_DATA SHOWN_.
____

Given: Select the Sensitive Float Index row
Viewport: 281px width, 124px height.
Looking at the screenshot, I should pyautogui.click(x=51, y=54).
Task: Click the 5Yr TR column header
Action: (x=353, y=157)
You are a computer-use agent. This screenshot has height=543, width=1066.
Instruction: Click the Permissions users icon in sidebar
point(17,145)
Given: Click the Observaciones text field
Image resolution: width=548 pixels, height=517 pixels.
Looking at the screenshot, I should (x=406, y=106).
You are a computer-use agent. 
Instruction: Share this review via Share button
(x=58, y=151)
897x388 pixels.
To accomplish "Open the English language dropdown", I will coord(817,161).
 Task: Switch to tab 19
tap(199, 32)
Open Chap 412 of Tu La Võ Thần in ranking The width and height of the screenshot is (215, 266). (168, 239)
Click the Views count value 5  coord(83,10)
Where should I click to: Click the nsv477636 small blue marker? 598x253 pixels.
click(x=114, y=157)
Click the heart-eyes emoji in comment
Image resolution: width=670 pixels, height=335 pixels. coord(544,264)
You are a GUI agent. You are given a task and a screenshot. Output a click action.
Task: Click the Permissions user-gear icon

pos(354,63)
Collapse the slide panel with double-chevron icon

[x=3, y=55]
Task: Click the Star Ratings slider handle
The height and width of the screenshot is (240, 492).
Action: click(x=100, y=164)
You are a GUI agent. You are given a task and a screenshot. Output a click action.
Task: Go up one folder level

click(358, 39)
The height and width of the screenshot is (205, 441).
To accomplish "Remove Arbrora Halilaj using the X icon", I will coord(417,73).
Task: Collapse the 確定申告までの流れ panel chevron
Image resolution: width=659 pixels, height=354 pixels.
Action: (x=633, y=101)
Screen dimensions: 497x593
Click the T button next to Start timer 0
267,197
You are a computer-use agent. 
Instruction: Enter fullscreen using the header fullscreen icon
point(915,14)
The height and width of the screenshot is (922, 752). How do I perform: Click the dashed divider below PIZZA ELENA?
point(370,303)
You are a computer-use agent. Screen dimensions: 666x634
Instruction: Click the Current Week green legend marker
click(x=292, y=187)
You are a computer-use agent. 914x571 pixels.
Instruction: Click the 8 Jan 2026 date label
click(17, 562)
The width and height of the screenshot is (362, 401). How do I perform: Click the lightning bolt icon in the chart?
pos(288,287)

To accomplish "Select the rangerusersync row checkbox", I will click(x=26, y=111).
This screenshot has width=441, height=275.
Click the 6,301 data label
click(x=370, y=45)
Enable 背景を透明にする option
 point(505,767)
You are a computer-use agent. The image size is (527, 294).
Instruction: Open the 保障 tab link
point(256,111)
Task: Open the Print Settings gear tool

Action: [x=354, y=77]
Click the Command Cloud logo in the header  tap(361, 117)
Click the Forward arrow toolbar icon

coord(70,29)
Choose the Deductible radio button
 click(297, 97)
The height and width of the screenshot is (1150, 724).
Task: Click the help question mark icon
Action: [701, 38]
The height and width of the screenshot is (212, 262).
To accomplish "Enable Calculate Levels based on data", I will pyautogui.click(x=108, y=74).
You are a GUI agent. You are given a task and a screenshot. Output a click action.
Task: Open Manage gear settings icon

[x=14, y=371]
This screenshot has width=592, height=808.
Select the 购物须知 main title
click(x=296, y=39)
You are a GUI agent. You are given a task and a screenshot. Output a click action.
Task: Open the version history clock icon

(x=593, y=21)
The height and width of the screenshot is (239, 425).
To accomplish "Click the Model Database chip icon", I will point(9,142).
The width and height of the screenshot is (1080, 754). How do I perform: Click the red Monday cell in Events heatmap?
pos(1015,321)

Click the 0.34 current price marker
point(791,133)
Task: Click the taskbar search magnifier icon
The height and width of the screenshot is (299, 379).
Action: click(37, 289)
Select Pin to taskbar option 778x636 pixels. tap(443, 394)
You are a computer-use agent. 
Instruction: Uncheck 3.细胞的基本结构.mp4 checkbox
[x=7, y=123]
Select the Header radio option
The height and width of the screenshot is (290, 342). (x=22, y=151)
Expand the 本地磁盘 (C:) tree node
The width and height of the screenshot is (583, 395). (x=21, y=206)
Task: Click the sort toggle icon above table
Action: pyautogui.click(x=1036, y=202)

____

_WHAT IS BEING ASKED_. All that is wanted is the stretch of lines above from the one containing "Click the heart-eyes emoji in comment" through the one containing "Click the Command", duplicated exactly.

_RESPONSE TO THIS TASK_.
Click the heart-eyes emoji in comment
Image resolution: width=670 pixels, height=335 pixels. coord(544,264)
You are a GUI agent. You are given a task and a screenshot. Output a click action.
Task: Click the Permissions user-gear icon

pos(354,63)
Collapse the slide panel with double-chevron icon

[x=3, y=55]
Task: Click the Star Ratings slider handle
The height and width of the screenshot is (240, 492).
Action: click(x=100, y=164)
You are a GUI agent. You are given a task and a screenshot. Output a click action.
Task: Go up one folder level

click(358, 39)
The height and width of the screenshot is (205, 441).
To accomplish "Remove Arbrora Halilaj using the X icon", I will coord(417,73).
Task: Collapse the 確定申告までの流れ panel chevron
Image resolution: width=659 pixels, height=354 pixels.
Action: (x=633, y=101)
Screen dimensions: 497x593
Click the T button next to Start timer 0
267,197
You are a computer-use agent. 
Instruction: Enter fullscreen using the header fullscreen icon
point(915,14)
The height and width of the screenshot is (922, 752). How do I perform: Click the dashed divider below PIZZA ELENA?
point(370,303)
You are a computer-use agent. Screen dimensions: 666x634
Instruction: Click the Current Week green legend marker
click(x=292, y=187)
You are a computer-use agent. 914x571 pixels.
Instruction: Click the 8 Jan 2026 date label
click(17, 562)
The width and height of the screenshot is (362, 401). How do I perform: Click the lightning bolt icon in the chart?
pos(288,287)

To accomplish "Select the rangerusersync row checkbox", I will click(x=26, y=111).
This screenshot has width=441, height=275.
Click the 6,301 data label
click(x=370, y=45)
Enable 背景を透明にする option
 point(505,767)
You are a computer-use agent. The image size is (527, 294).
Instruction: Open the 保障 tab link
point(256,111)
Task: Open the Print Settings gear tool

Action: [x=354, y=77]
Click the Command Cloud logo in the header  tap(361, 117)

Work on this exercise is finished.